───── Data extract ─────

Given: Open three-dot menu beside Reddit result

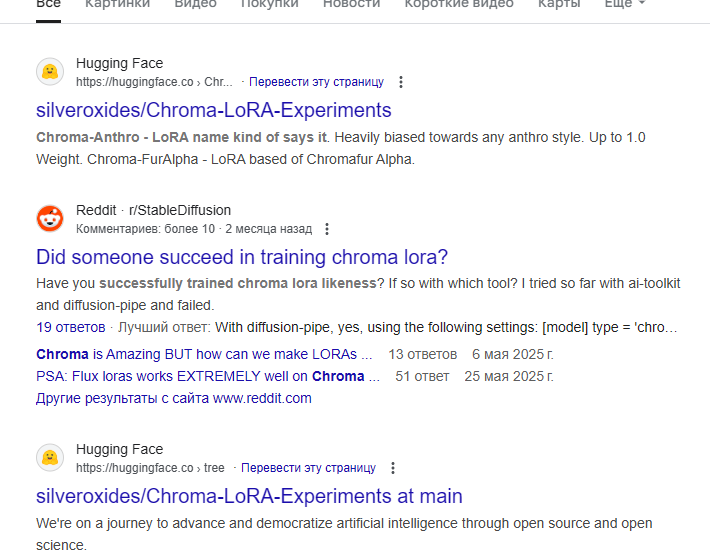Looking at the screenshot, I should point(327,229).
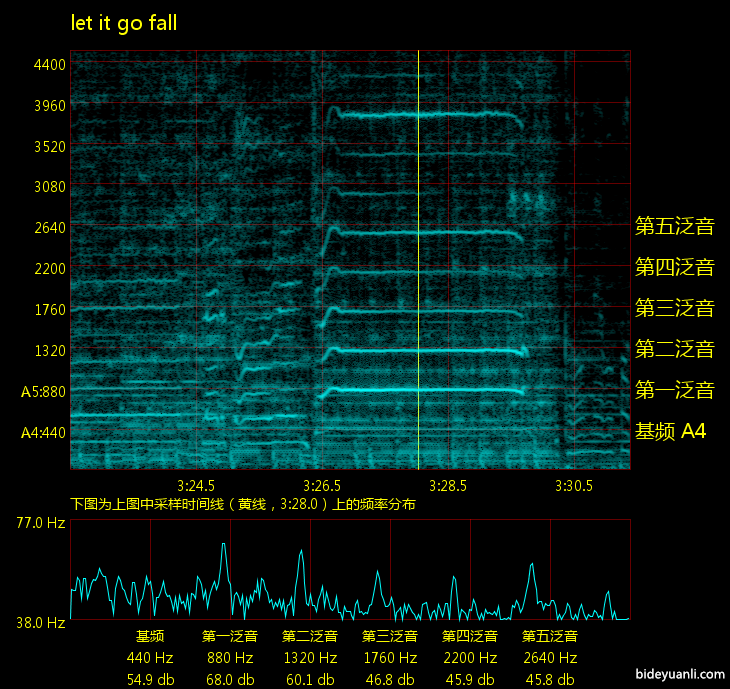
Task: Click the 68.0 db amplitude value
Action: 230,679
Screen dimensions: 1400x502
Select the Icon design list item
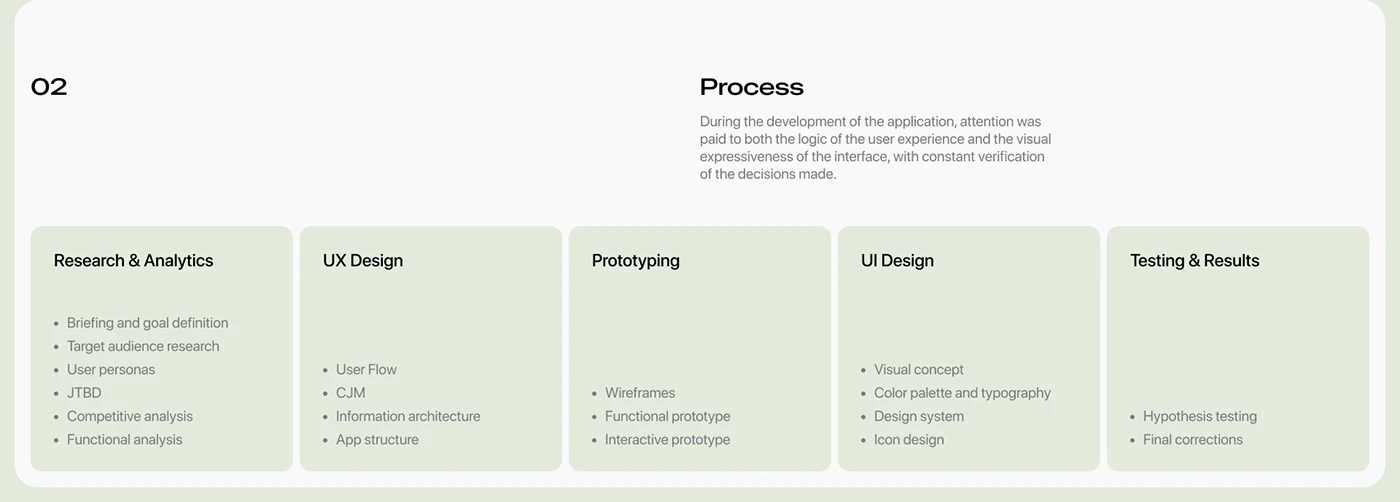(909, 440)
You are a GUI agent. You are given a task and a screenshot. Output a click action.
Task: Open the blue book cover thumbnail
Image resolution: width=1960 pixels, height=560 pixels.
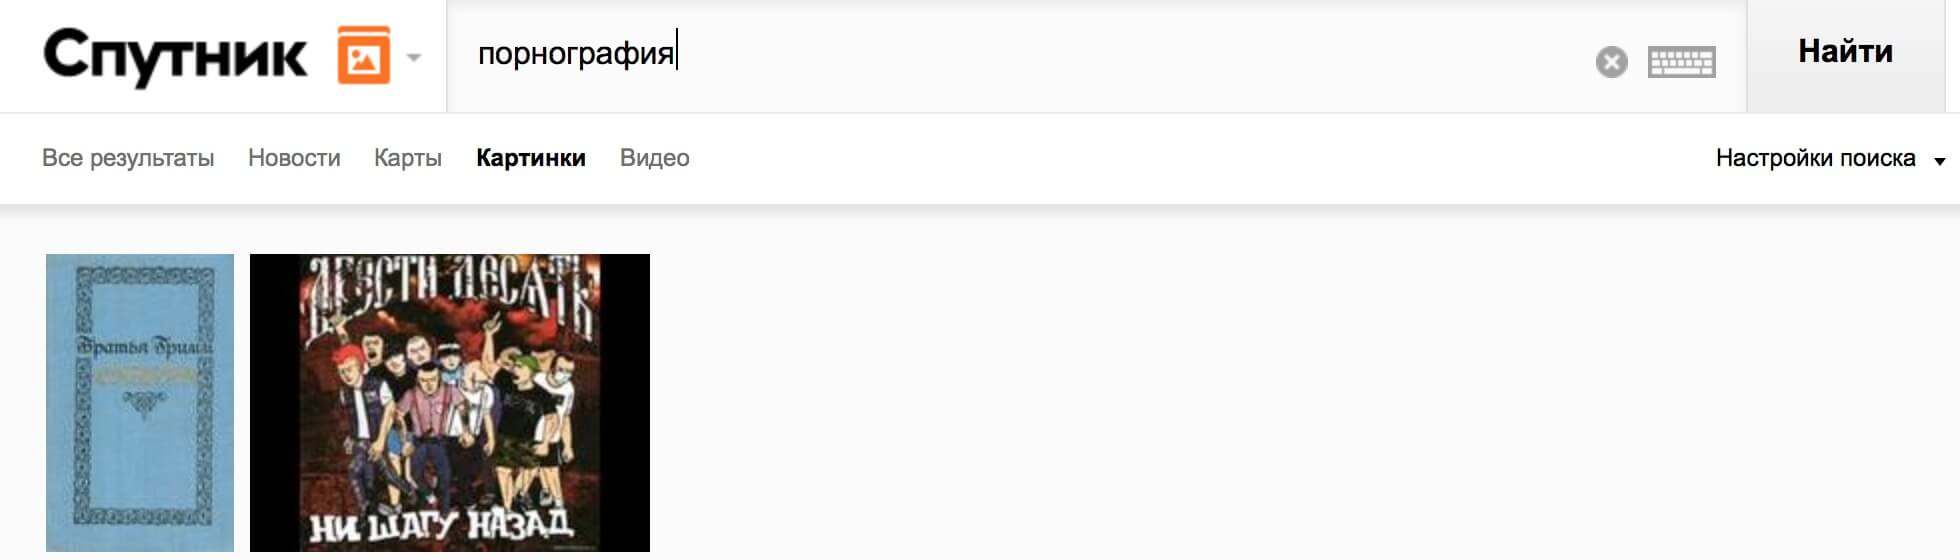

─────

#### What to do
Exactly repeat only the lines from the one with "You are a GUI" to the closing line above, both included, and omit every picture.

#### Answer to this problem
You are a GUI agent. You are given a task and a screenshot. Output a click action.
Task: Open the blue book cover thumbnail
Image resolution: width=1960 pixels, height=560 pixels.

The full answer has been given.